--- INPUT DATA ---

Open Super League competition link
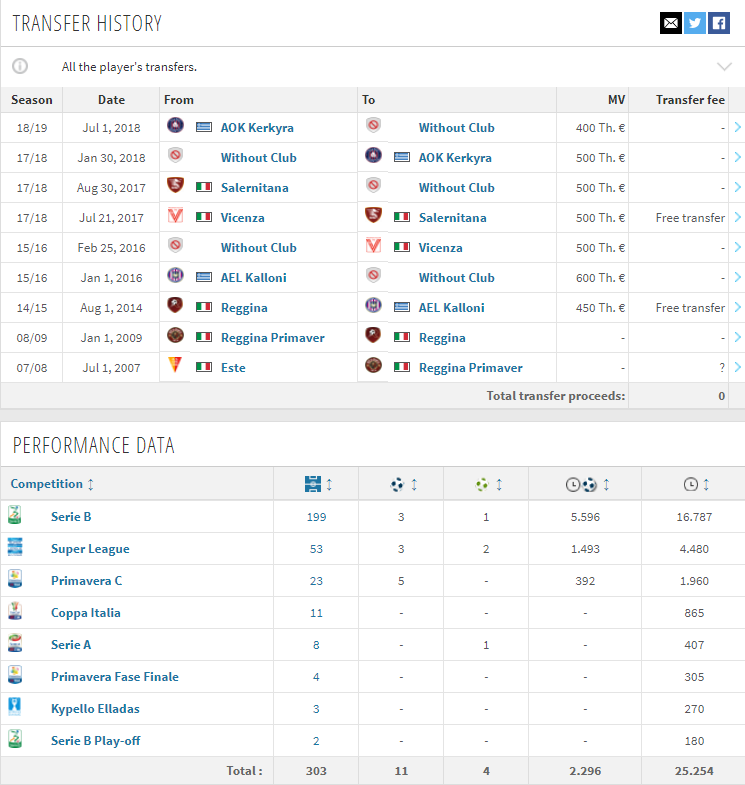The image size is (745, 785). (x=90, y=549)
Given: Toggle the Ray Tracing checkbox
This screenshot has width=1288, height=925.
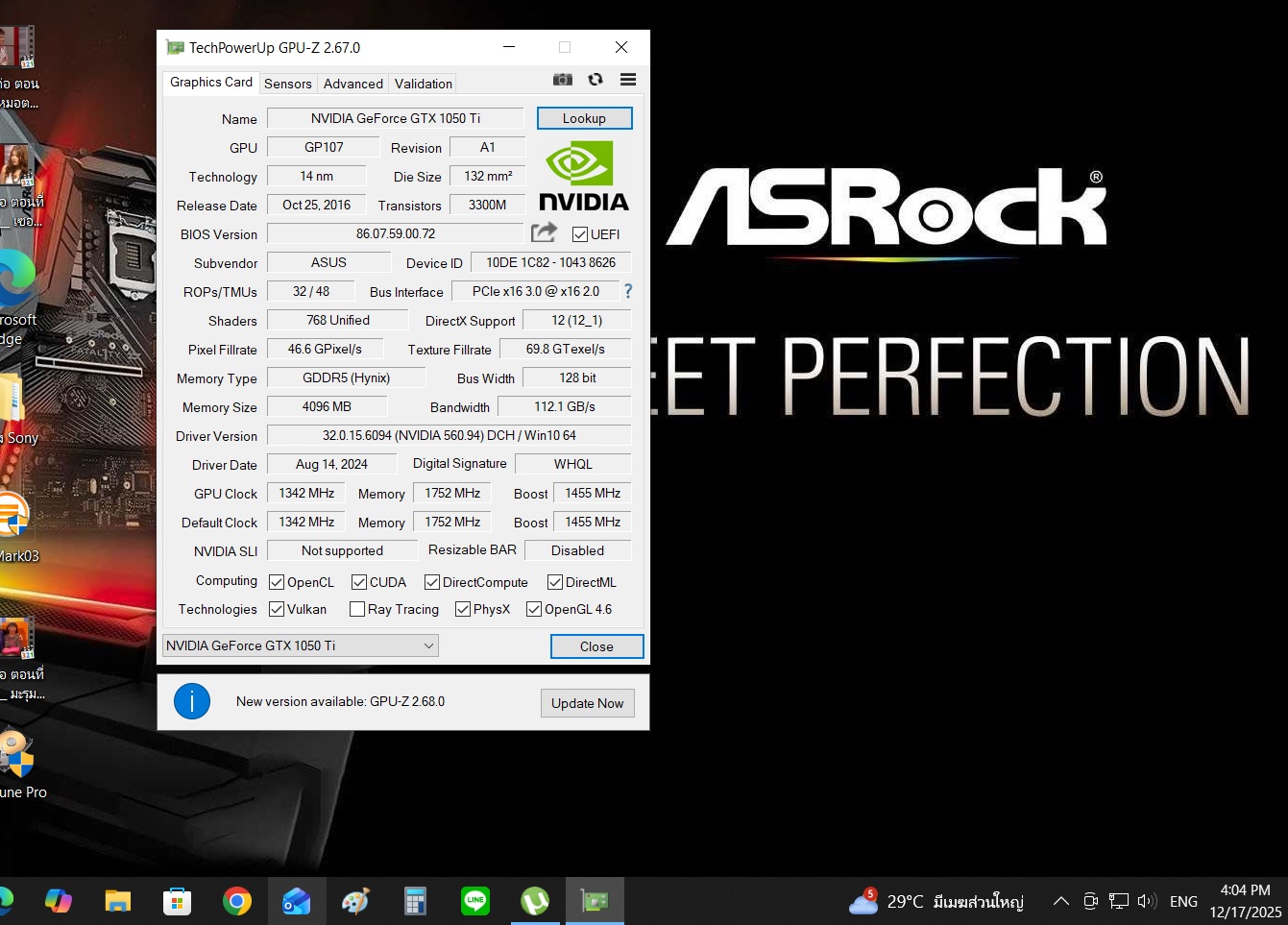Looking at the screenshot, I should [357, 609].
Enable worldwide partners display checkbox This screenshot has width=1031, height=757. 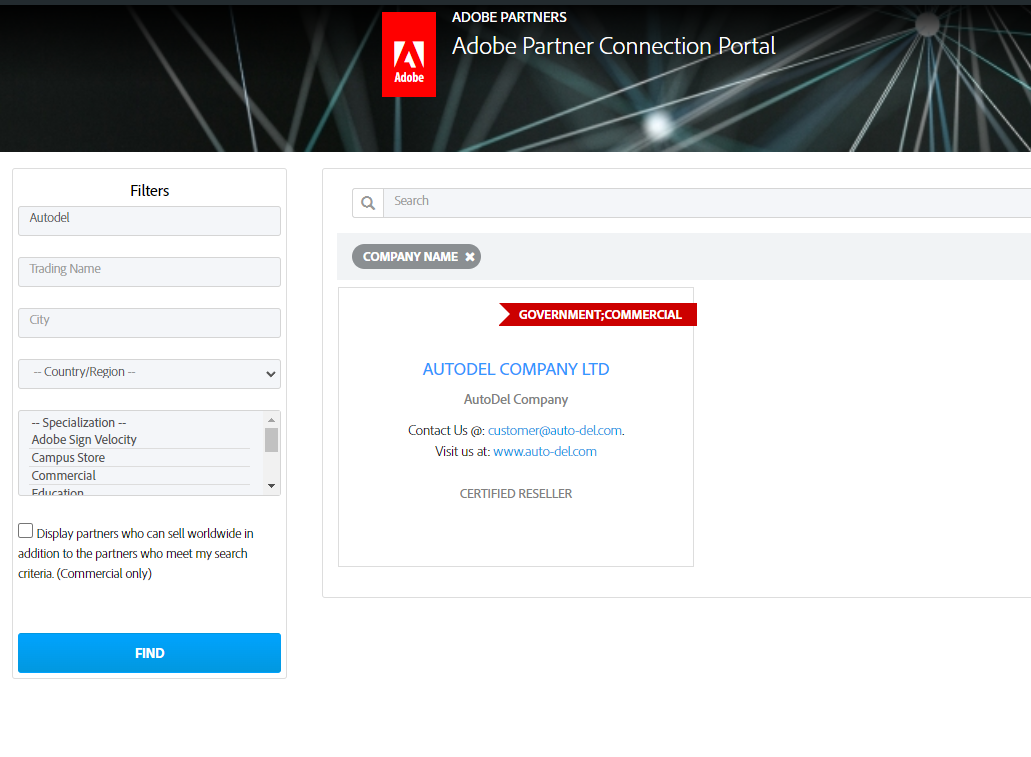(25, 530)
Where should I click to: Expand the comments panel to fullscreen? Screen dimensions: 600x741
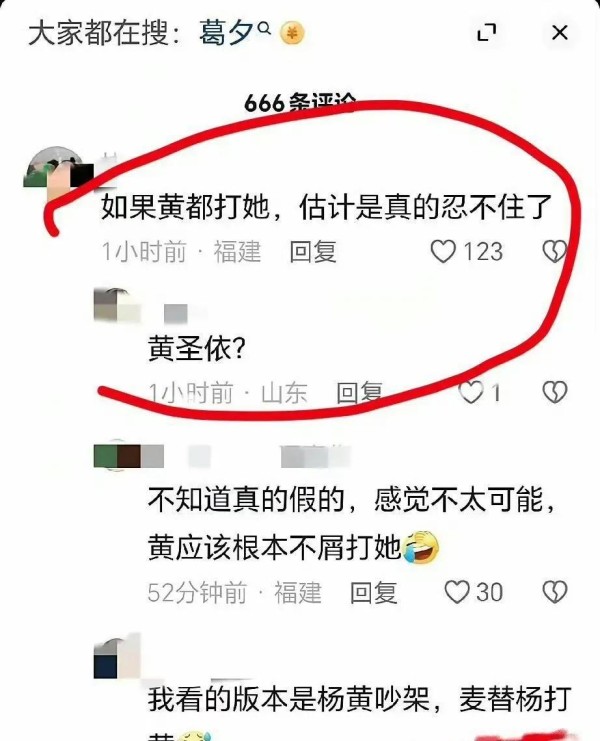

---

Swap "Ray Tracing" for "Motion Blur" everywhere from the start of the data down through the line containing "Looking at the", and write out those lines again with nothing else changed. Leave the pictures out of the answer.

Open Super League competition link
The image size is (745, 785). (x=90, y=549)
Given: Toggle the Motion Blur checkbox
This screenshot has width=1288, height=925.
Looking at the screenshot, I should [357, 609].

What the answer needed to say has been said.